▶ _PROVIDED TEXT_:

-=-=-

I'd be hesitant to base anything on a pre-release. We need stability. Sounds like several of the FB3 problems are partly there because we chose an then unstable release of debian to base it on.
Ubuntu's more rapid development schedule will likely mean a more up to date set of software, but might come at a cost of instability.
RfS 16:05, 12 Apr 2006 (PDT)
I think you're missing my point. Certainly, we don't want to DEPLOY a pre-release. But this particular release is a big focus of Ubuntu, with goals similar to ours: stability, long-term support.
The reason Ubuntu delayed the release 6 weeks (till June) is specifically because of the desire to release a final version that is more polished than previous Ubuntu releases.
From both a security and a usability standpoint, I feel strongly that Firefox 1.0.7 and earlier really oughtta be avoided.
Could you be more specific about usability issues? security-wise, debian backports most if not all security updates for firefox. ubuntu had major security flaws in firefox (i.e. "hijack your browser and make you see whatever we want" level security holes) months after they were fixed in debian. Vagrant 17:29, 13 Apr 2006 (PDT)
How soon are we looking to make a decision? If we need to decide before June, that would rule out Dapper Drake.
And, if there are FB3 issues that resulted from testing pre-release software, what were they? Do the same conditions apply here?
-Pete 17:02, 13 Apr 2006 (PDT)
One problem in the freekbox3 is the lack of automounting for USB drives and other added drives. When sarge was in testing, no automounting system really worked well, so we used autofs, which we had used in the freekbox2, but which requires additional configuration for any added drives. The current version of sarge seems to have a very good clean automounting system available, essentially the same as in Ubuntu. The same problem is unlikely to recur, but the problem with the second guessing these things is that it is hard to predict what will shake out in the transition from a testing to a stable release. Also, I very much agree with Vagrant's comment. We can use for programs like firefox MW 22:06, 13 Apr 2006 (PDT)
Thanks for the specifics. Vagrant, as for Firefox security: I did not realize that Debian was better about backporting fixes for Firefox. I'm curious whether this means that security fixes are made sometimes without incrementing the version number; if so, many of my prior comments are misinformed. At any rate, Ubuntu Breezy is unlikely to ever have a backported version of Firefox more recent than 1.0.7. Here is a discussion that explains that. Here is a link to the list of Firefox security issues.
debian typically backports the code required to fix the security bug into an older version of the source code, to minimize introducing incompatibilities with the previous stable release: debian security faq. this is very different than using a backported package, such as those from, which i would recommend against if at all possible, because they change too often. Vagrant 17:07, 14 Apr 2006 (PDT)

-=-=-

▶ _GIVEN RECORDS_:
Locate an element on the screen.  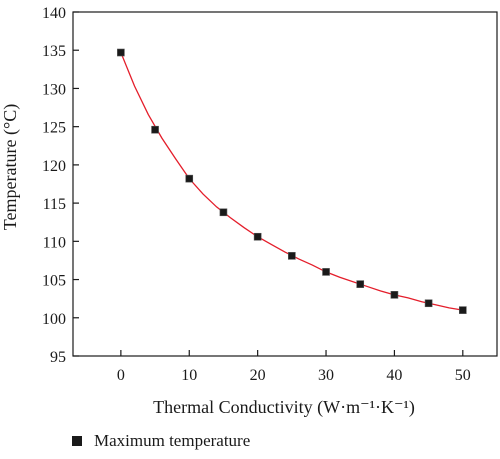
y-tick-label: 125 is located at coordinates (54, 128).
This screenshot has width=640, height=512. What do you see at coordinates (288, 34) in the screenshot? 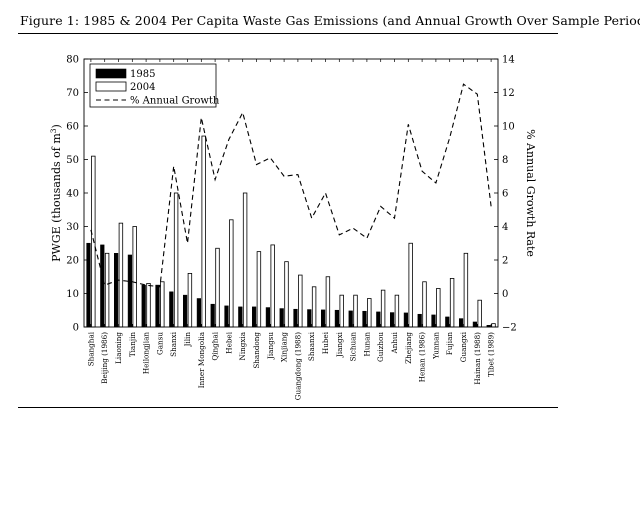
I see `title-rule` at bounding box center [288, 34].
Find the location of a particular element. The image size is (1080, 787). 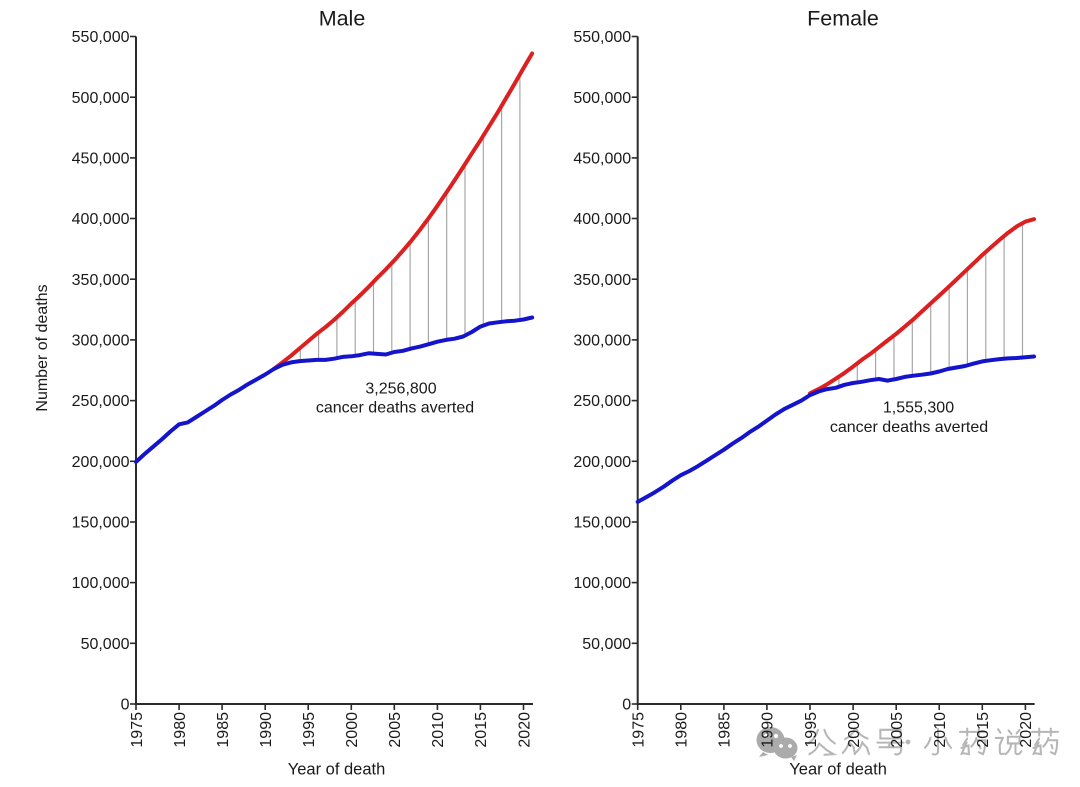

svg-text: Number of deaths is located at coordinates (42, 348).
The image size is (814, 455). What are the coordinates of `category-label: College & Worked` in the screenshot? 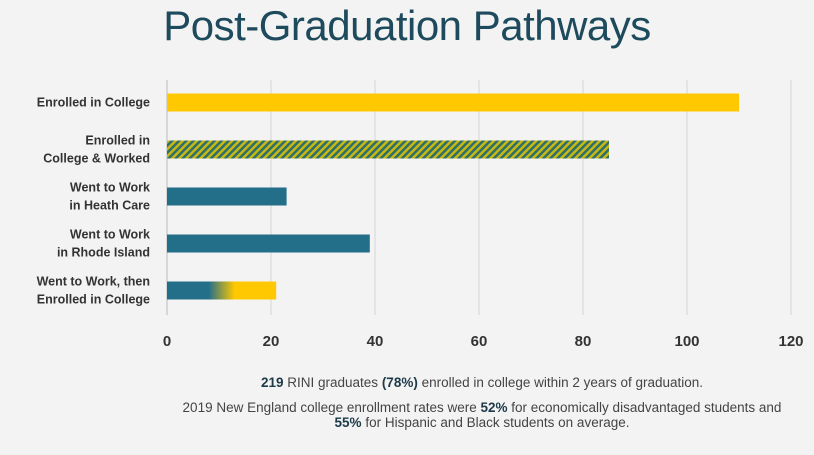 It's located at (96, 159).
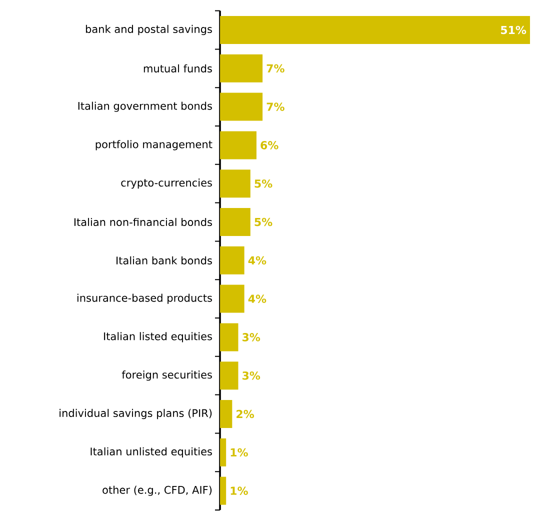  I want to click on y-tick-label: insurance-based products, so click(144, 299).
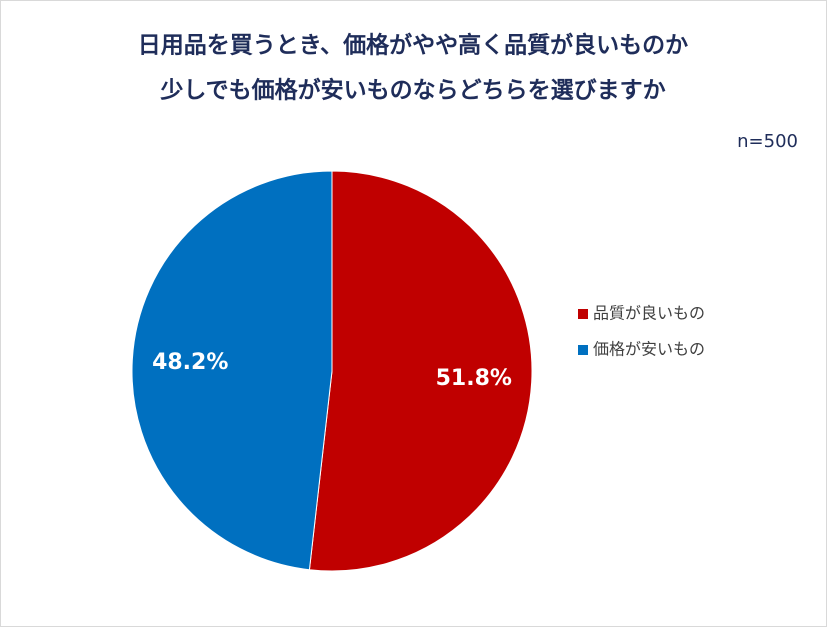  Describe the element at coordinates (190, 362) in the screenshot. I see `value-label: 48.2%` at that location.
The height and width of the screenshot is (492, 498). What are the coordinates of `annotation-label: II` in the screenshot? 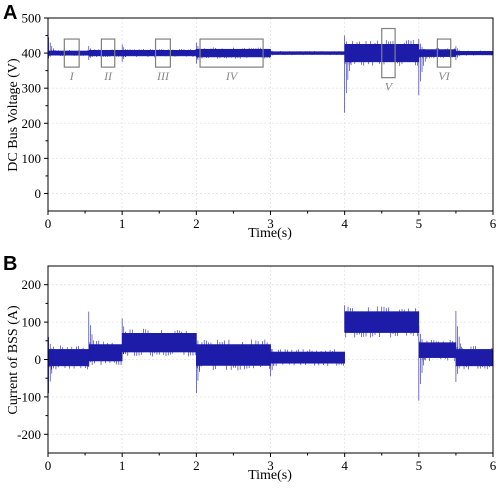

-=-=-

▶ _YOUR GOAL_: Reproduce everything in the discussion from "I think you're" down to "previous Ubuntu releases.", substituting "beta release" for "pre-release".

▶ _RESPONSE_:
I think you're missing my point. Certainly, we don't want to DEPLOY a beta release. But this particular release is a big focus of Ubuntu, with goals similar to ours: stability, long-term support.
The reason Ubuntu delayed the release 6 weeks (till June) is specifically because of the desire to release a final version that is more polished than previous Ubuntu releases.